=== Your task ===
Please reproduce verbatim the lines below, from the first through the one with "Forums (237, 70)".

******************************

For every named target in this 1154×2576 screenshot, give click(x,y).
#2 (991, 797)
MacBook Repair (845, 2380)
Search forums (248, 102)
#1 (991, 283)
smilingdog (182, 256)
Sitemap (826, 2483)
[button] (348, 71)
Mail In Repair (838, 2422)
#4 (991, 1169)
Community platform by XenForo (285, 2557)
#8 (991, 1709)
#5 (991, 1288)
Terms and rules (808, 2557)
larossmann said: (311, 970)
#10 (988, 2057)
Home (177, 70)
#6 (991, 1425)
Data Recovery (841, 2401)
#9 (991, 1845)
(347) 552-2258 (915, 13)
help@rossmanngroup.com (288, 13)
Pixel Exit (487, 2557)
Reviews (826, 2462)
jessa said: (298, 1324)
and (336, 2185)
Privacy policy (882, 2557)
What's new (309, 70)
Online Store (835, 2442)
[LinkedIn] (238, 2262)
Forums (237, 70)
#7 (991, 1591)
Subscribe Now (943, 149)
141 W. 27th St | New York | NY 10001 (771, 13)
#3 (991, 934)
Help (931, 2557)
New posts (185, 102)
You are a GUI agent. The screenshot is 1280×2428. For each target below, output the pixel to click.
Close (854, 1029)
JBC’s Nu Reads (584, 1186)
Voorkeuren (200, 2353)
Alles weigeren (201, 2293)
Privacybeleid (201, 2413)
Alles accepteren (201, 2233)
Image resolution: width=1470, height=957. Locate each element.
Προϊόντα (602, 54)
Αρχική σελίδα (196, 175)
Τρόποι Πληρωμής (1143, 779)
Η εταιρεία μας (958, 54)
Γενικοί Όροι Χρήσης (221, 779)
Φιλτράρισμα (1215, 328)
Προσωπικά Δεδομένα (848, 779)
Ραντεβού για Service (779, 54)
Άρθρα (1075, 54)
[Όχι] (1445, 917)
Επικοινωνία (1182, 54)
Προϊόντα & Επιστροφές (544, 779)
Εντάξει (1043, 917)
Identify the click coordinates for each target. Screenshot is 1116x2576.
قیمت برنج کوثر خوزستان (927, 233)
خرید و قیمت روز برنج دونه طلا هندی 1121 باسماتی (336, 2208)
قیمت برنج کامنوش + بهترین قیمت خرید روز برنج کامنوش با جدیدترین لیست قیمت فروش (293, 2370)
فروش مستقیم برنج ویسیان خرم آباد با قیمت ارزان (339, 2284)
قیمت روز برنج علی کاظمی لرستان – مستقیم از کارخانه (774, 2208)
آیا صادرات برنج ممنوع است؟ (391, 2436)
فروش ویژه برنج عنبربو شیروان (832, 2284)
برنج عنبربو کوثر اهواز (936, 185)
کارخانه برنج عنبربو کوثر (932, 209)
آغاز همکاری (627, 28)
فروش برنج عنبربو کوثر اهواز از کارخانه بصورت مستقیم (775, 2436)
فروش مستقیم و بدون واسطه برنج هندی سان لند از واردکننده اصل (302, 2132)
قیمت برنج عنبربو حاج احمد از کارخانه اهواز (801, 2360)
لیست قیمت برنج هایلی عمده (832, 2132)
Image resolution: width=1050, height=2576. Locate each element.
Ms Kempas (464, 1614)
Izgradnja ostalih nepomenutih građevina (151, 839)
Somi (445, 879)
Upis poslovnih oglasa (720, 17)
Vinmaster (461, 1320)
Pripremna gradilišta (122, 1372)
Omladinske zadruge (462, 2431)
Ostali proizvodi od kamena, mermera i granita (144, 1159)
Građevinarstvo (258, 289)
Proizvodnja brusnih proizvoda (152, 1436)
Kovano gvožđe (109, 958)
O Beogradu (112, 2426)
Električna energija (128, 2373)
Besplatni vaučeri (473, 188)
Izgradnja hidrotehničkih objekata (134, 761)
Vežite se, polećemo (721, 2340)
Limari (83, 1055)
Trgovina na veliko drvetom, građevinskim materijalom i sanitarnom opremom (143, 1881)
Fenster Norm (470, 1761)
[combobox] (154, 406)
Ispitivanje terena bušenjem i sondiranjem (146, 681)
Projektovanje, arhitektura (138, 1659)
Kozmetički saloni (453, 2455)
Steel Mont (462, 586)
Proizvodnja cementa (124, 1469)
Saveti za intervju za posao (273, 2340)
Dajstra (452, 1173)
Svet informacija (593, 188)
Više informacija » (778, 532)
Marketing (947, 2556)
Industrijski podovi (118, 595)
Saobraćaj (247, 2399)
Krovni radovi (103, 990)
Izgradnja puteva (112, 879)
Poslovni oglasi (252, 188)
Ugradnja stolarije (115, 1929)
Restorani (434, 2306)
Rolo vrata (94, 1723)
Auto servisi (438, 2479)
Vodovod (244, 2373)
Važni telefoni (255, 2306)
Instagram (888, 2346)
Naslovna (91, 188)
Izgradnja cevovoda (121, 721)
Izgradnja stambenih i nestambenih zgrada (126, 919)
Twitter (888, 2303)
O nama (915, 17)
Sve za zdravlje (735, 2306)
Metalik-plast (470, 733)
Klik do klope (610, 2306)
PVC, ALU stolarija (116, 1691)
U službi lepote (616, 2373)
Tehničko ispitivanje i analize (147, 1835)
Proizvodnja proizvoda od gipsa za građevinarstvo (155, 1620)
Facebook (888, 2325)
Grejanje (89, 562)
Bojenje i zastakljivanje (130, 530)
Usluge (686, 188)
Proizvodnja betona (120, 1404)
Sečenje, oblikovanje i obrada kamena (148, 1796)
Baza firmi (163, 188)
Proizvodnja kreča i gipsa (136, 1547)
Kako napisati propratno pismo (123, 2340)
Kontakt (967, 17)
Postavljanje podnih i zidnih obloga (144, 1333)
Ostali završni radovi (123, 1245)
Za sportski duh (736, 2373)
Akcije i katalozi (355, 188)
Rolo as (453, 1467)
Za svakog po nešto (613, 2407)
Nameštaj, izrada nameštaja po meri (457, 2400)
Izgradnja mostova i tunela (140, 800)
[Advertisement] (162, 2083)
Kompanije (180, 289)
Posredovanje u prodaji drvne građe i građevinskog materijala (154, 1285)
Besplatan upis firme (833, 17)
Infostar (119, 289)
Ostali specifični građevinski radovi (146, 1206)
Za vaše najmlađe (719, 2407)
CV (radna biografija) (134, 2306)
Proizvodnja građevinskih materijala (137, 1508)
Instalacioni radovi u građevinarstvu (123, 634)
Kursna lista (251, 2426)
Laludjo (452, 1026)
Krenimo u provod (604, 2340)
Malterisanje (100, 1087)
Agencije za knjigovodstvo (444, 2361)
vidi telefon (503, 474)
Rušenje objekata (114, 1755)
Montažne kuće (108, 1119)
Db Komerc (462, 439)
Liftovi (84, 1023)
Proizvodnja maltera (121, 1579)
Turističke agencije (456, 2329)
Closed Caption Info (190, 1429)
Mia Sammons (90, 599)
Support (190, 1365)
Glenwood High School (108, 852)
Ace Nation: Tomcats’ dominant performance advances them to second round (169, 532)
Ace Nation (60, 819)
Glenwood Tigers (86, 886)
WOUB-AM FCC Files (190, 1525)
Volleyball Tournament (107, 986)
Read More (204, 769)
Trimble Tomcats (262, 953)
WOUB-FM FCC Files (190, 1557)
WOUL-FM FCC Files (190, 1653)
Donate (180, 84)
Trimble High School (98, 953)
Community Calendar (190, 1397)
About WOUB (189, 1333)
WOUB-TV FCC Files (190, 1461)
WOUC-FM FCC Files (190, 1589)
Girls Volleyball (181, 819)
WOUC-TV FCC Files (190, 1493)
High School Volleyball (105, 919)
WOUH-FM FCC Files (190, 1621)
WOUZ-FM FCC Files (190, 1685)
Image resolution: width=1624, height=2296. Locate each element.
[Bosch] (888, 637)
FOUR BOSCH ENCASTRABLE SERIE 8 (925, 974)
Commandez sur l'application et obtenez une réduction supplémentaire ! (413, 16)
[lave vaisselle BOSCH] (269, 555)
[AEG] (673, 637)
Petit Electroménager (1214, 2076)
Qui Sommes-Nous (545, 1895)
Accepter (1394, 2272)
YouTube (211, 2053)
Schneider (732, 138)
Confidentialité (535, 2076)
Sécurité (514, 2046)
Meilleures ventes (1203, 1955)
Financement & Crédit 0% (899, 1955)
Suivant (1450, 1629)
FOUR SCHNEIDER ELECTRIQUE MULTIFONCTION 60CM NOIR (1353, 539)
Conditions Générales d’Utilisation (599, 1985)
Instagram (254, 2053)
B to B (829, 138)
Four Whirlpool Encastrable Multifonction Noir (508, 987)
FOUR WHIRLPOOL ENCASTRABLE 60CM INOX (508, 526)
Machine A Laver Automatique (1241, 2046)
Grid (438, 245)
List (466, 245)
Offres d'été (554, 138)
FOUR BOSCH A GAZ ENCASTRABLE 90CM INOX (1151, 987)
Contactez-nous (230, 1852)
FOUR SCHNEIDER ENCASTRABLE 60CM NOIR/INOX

******************************

=== Response for this exercise ===
For every named target in this 1154×2576 screenshot, give click(x,y).
#2 (991, 797)
MacBook Repair (845, 2380)
Search forums (248, 102)
#1 (991, 283)
smilingdog (182, 256)
Sitemap (826, 2483)
[button] (348, 71)
Mail In Repair (838, 2422)
#4 (991, 1169)
Community platform by XenForo (285, 2557)
#8 (991, 1709)
#5 (991, 1288)
Terms and rules (808, 2557)
larossmann said: (311, 970)
#10 (988, 2057)
Home (177, 70)
#6 (991, 1425)
Data Recovery (841, 2401)
#9 (991, 1845)
(347) 552-2258 (915, 13)
help@rossmanngroup.com (288, 13)
Pixel Exit (487, 2557)
Reviews (826, 2462)
jessa said: (298, 1324)
and (336, 2185)
Privacy policy (882, 2557)
What's new (309, 70)
Online Store (835, 2442)
[LinkedIn] (238, 2262)
Forums (237, 70)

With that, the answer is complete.